1. Setting a poor example for your kids

According to Moffitt, the “absolute No. 1 thing” when it comes to raising financially responsible adults is being a positive role model.

“It’s really important that parents understand that, whether they’re intending on being role models or not, the kids see everything that they do,” he said.

“Parents who spend a lot or always overspend don’t demonstrate how to have a budget or work with money,” Wallace said. And if you go into debt, they’ll eventually hear about it.

So rather than trying to conceal your overspending habit, for example, consider curbing it for your children’s sake (and yours).

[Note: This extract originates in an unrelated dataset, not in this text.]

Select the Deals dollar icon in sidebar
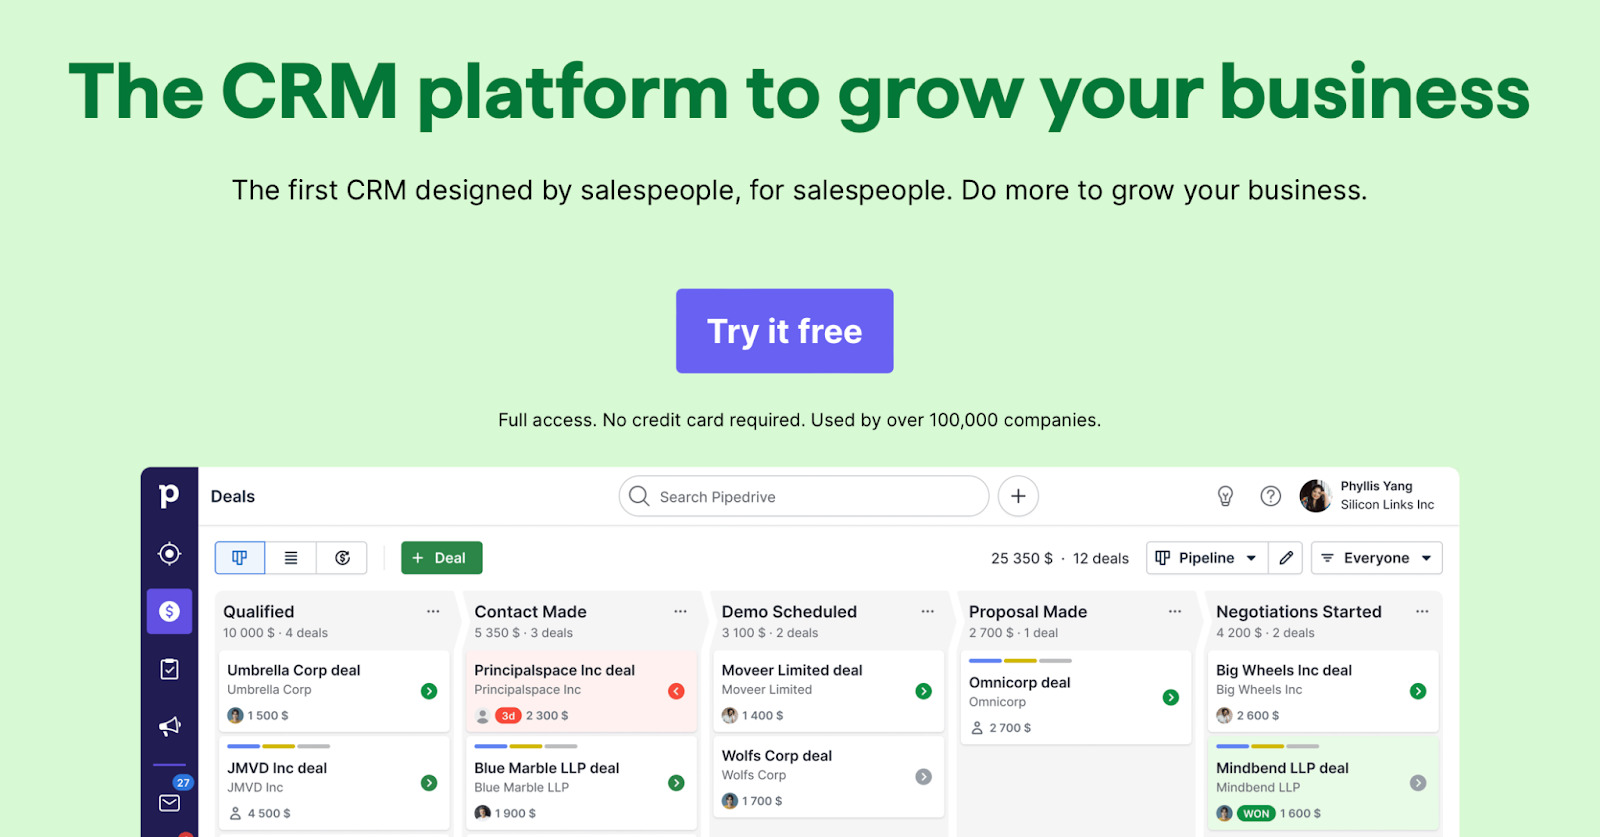Viewport: 1600px width, 837px height. pos(169,611)
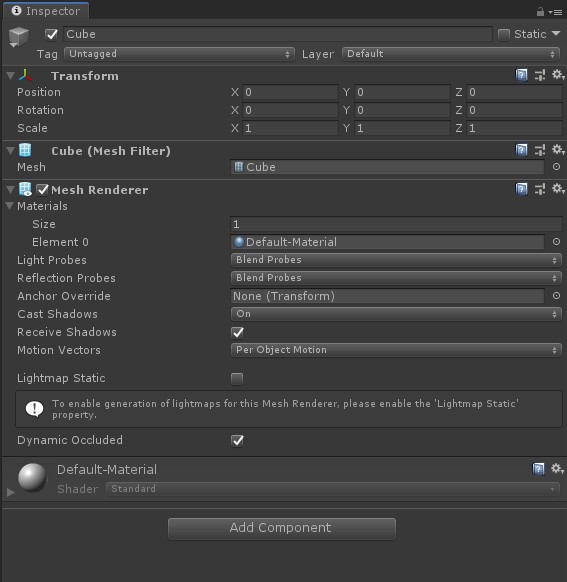Click the Cube GameObject icon picker
Screen dimensions: 567x582
[x=19, y=37]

2. Never telling your kids ‘no’

Some parents, Wallace said, feel like they can’t say ‘no’ to their kids. Maybe that’s because they’re working or traveling all the time and feel guilty. Or maybe their family didn’t have a lot of money when they were growing up, and they want their kids to have the opposite experience.

But by giving into their kids’ every request, these parents are “demonstrating that anything you want — you can just go get it,” Wallace said.

That logic applies when the kid is little and wants an action figure at the toy store. But it also applies when the kid is older and they want to attend a college that costs upwards of $40,000 a year, when there’s a perfectly good public university closer to home.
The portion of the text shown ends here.